*Your assignment*: Below this line is a set of entries; quote exactly the lines from the line that contains "内科 (202, 2474)" to the line that contains "気になるリスト (355, 2193)", both lines included.

(Stored items)
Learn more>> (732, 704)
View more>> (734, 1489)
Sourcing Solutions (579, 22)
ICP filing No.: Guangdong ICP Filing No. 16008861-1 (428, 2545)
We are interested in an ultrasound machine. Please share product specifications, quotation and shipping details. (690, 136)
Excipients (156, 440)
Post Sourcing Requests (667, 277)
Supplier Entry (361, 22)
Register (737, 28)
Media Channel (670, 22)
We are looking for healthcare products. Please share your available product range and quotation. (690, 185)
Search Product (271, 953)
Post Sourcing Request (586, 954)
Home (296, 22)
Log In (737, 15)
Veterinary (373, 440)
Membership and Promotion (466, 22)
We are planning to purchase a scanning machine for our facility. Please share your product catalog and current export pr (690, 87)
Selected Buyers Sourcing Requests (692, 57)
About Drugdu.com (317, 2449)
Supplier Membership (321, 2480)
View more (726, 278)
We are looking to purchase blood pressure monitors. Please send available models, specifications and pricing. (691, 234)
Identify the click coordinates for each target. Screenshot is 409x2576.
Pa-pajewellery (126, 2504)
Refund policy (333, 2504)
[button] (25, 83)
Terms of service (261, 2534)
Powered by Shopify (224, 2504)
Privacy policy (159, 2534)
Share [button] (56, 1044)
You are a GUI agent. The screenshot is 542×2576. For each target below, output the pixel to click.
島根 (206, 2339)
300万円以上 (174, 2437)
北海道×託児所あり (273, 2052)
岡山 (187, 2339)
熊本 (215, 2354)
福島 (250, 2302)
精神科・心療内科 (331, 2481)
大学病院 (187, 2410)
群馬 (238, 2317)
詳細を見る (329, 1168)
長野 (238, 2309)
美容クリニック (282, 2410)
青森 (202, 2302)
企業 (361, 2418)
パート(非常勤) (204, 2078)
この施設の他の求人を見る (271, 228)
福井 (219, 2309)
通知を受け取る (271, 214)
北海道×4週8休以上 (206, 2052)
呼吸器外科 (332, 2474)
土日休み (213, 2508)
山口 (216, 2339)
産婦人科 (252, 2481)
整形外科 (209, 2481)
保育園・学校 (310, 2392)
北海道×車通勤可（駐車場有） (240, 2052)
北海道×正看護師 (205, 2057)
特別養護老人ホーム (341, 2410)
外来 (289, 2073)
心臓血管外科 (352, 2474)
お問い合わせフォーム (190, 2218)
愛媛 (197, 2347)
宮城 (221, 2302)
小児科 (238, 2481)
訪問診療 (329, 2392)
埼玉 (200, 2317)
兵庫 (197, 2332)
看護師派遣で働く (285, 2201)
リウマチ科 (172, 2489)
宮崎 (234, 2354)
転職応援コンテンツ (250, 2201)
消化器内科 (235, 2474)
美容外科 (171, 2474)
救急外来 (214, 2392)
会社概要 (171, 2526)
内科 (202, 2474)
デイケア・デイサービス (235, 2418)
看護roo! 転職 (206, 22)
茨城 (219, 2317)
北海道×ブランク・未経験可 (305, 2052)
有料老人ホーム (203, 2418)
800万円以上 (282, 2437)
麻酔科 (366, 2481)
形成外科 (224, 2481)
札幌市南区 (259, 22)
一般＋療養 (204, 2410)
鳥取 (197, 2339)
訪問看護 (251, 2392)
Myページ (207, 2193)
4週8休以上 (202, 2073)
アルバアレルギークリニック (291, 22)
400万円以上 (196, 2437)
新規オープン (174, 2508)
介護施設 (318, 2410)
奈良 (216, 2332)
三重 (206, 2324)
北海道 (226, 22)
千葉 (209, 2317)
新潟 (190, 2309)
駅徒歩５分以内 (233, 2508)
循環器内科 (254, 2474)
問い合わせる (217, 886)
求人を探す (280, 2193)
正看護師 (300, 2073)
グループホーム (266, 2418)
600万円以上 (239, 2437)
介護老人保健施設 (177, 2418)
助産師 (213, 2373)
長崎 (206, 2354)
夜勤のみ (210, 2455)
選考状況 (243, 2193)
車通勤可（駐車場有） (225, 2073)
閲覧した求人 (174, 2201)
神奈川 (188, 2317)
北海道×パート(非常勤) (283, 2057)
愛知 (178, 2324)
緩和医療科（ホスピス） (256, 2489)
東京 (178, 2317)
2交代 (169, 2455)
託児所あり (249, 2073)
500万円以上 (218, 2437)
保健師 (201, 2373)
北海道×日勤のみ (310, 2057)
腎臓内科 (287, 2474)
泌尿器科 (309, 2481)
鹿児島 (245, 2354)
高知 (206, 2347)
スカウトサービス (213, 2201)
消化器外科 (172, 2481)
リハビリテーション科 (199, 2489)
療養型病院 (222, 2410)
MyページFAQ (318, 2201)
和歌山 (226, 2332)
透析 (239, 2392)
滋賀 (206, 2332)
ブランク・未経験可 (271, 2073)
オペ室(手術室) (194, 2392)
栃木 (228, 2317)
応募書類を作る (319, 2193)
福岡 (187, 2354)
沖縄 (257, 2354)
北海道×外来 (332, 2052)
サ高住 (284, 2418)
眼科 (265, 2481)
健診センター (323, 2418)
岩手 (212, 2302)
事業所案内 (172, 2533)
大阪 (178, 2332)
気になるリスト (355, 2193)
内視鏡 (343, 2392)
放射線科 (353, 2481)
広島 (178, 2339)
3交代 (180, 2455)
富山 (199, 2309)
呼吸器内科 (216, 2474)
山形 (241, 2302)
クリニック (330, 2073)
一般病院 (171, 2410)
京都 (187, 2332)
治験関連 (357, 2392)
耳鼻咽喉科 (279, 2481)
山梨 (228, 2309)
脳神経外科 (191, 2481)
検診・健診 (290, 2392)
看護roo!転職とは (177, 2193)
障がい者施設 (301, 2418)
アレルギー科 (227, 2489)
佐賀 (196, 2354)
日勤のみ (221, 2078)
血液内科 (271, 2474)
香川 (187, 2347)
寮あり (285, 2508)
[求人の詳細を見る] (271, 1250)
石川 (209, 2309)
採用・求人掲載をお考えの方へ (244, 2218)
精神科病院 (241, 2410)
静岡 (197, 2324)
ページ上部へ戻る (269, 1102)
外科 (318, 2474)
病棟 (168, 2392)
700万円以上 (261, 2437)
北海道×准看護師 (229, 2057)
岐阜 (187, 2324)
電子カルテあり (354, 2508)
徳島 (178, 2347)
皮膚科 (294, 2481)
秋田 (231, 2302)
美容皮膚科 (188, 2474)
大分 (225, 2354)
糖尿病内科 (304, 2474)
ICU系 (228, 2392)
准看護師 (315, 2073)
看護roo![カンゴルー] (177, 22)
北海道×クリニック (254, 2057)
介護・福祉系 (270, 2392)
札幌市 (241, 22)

*Task response*:
内科 (202, 2474)
デイケア・デイサービス (235, 2418)
看護roo! 転職 (206, 22)
茨城 (219, 2317)
北海道×ブランク・未経験可 (305, 2052)
有料老人ホーム (203, 2418)
800万円以上 (282, 2437)
麻酔科 (366, 2481)
形成外科 (224, 2481)
札幌市南区 (259, 22)
一般＋療養 (204, 2410)
鳥取 (197, 2339)
訪問看護 (251, 2392)
Myページ (207, 2193)
4週8休以上 (202, 2073)
アルバアレルギークリニック (291, 22)
400万円以上 (196, 2437)
新規オープン (174, 2508)
介護施設 (318, 2410)
奈良 (216, 2332)
三重 (206, 2324)
北海道 (226, 22)
千葉 (209, 2317)
新潟 (190, 2309)
駅徒歩５分以内 (233, 2508)
循環器内科 (254, 2474)
問い合わせる (217, 886)
求人を探す (280, 2193)
正看護師 (300, 2073)
グループホーム (266, 2418)
600万円以上 (239, 2437)
介護老人保健施設 (177, 2418)
助産師 (213, 2373)
長崎 (206, 2354)
夜勤のみ (210, 2455)
選考状況 (243, 2193)
車通勤可（駐車場有） (225, 2073)
閲覧した求人 (174, 2201)
神奈川 (188, 2317)
北海道×パート(非常勤) (283, 2057)
愛知 (178, 2324)
緩和医療科（ホスピス） (256, 2489)
東京 (178, 2317)
2交代 (169, 2455)
託児所あり (249, 2073)
500万円以上 (218, 2437)
保健師 (201, 2373)
北海道×日勤のみ (310, 2057)
腎臓内科 (287, 2474)
泌尿器科 (309, 2481)
鹿児島 (245, 2354)
高知 (206, 2347)
スカウトサービス (213, 2201)
消化器外科 (172, 2481)
リハビリテーション科 (199, 2489)
療養型病院 (222, 2410)
MyページFAQ (318, 2201)
和歌山 (226, 2332)
透析 (239, 2392)
滋賀 (206, 2332)
ブランク・未経験可 (271, 2073)
オペ室(手術室) (194, 2392)
栃木 (228, 2317)
応募書類を作る (319, 2193)
福岡 (187, 2354)
沖縄 (257, 2354)
北海道×外来 (332, 2052)
サ高住 (284, 2418)
眼科 (265, 2481)
健診センター (323, 2418)
岩手 (212, 2302)
事業所案内 (172, 2533)
大阪 (178, 2332)
気になるリスト (355, 2193)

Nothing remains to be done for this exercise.